Skin-homing CLA+ T cells and regulatory CD25+ T cells represent major subsets of human peripheral blood memory T cells migrating in response to CCL1/I-309
Colantonio, L.; Iellem, A.; Sinigaglia, F.; D'Ambrosio, D.
European Journal of Immunology 32(12): 3506-3514
ISSN/ISBN: 0014-2980 PMID: 12442333 DOI: 10.1002/1521-4141(200212)32:12<3506::aid-immu3506>3.0.co;2-#
Functionally distinct T cell subsets exhibit specific chemokine receptor profiles that regulate their tissue localization. Here, we show that human peripheral blood CD4(+) and CD8(+) cutaneous (CLA(+)), but not intestinal memory (integrin beta(7) (+)) nor IL-4-producing T cells, represent major subpopulations of circulating T cells that specifically migrate in response to the chemokine I-309/CCL1 by virtue of CCR8 expression.
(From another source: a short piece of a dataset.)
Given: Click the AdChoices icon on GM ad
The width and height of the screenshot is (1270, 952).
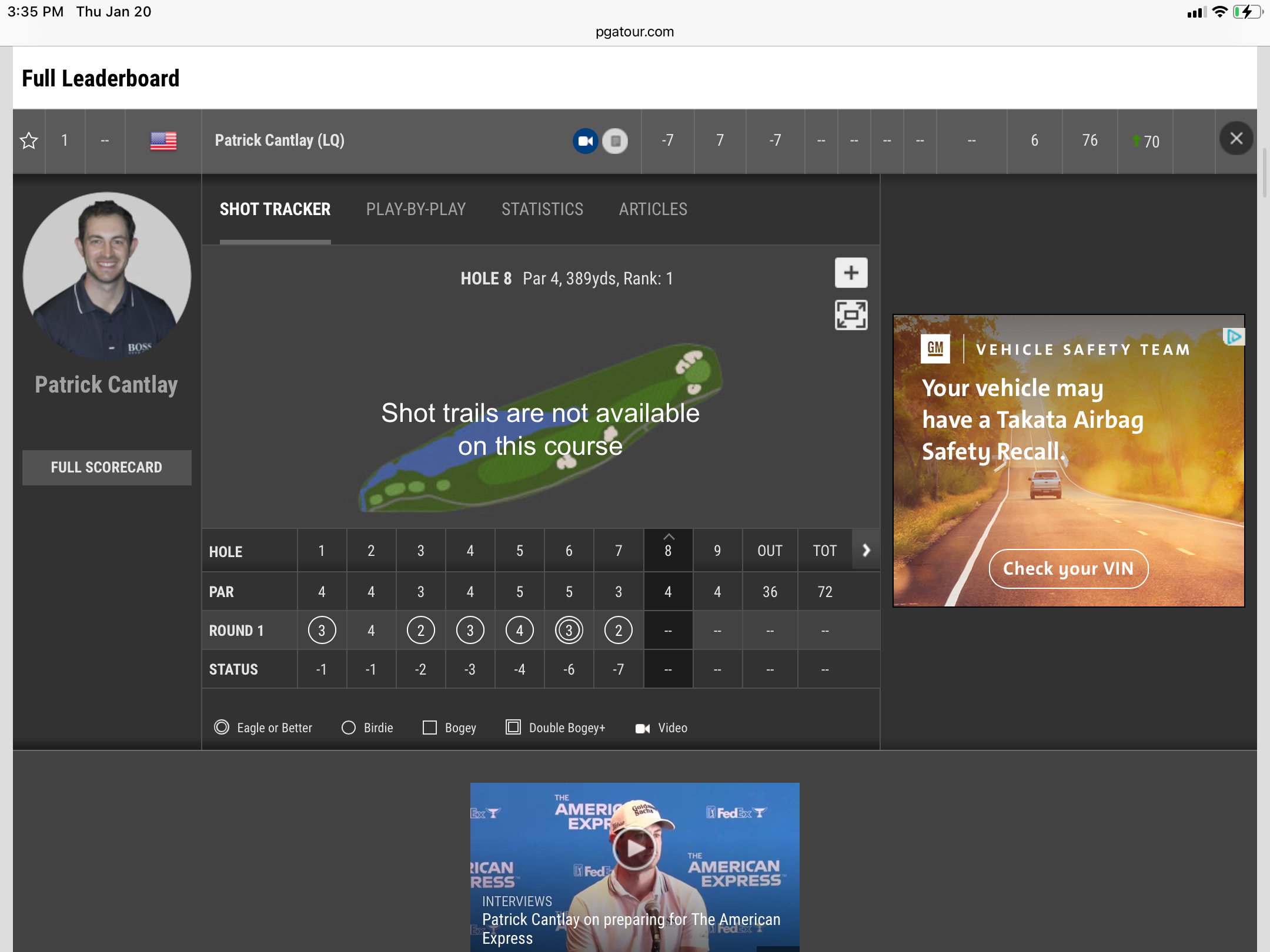Looking at the screenshot, I should [x=1234, y=337].
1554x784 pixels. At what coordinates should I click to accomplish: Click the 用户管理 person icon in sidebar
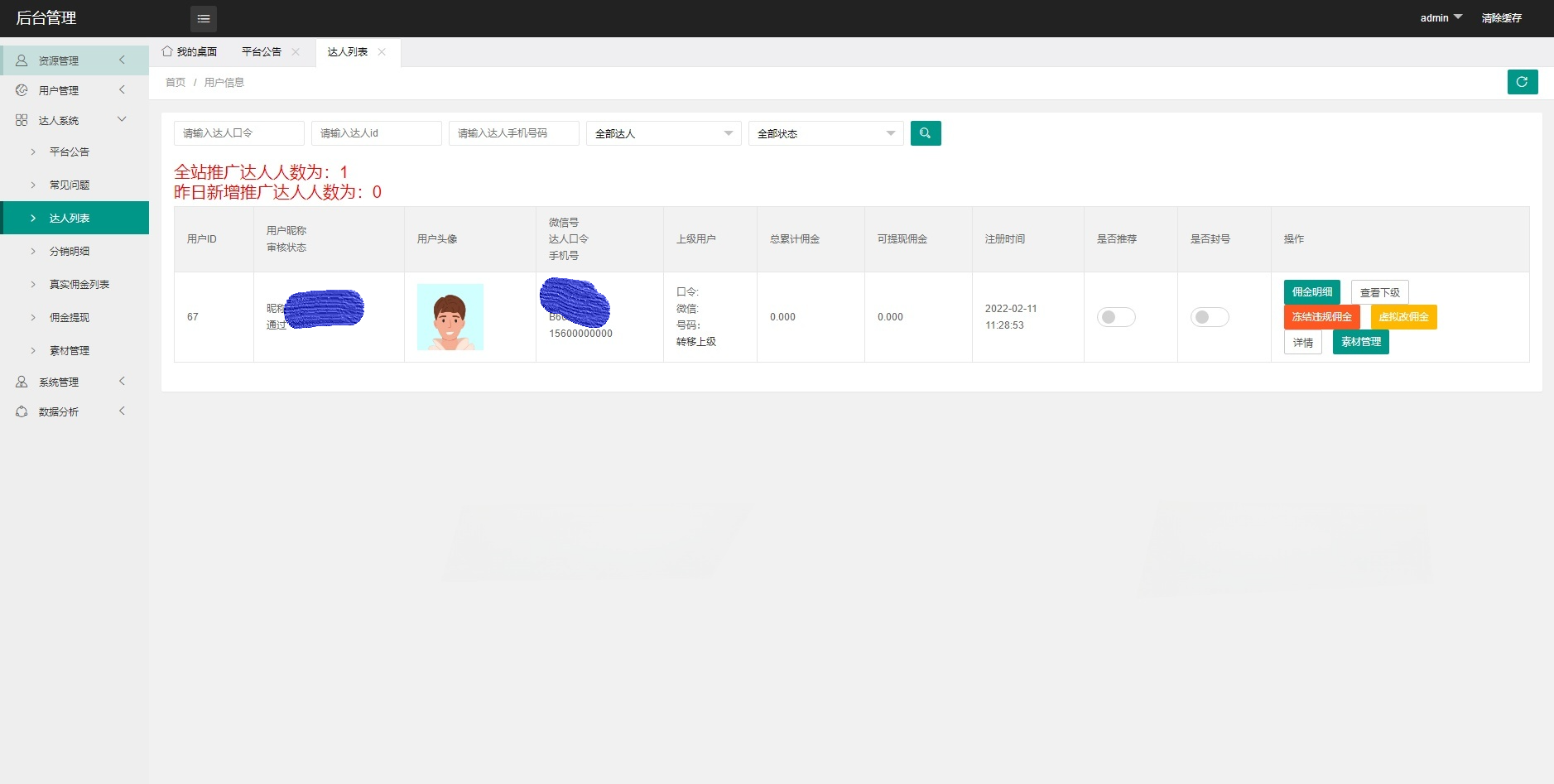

Expression of CCR8 is markedly up-regulated upon activation and in vitro culture of human CLA(+) T cells, suggesting the involvement of CCR8 in localization of cutaneous memory T cells to the skin. Interestingly, amongst circulating memory CD4(+)CD45RO(+) T cells, chemotactic responsiveness to CCL1 is restricted to cells expressing CD25 and/or CLA surface markers for regulatory T cells (Treg) and skin-homing T cells and maximal responsiveness is observed on CLA(+)CD25(+)T cells. Such pattern of CCL1 responsiveness suggests that the CCR8/CCL1 axis may regulate trafficking of cutaneous Treg and memory T cells into the skin.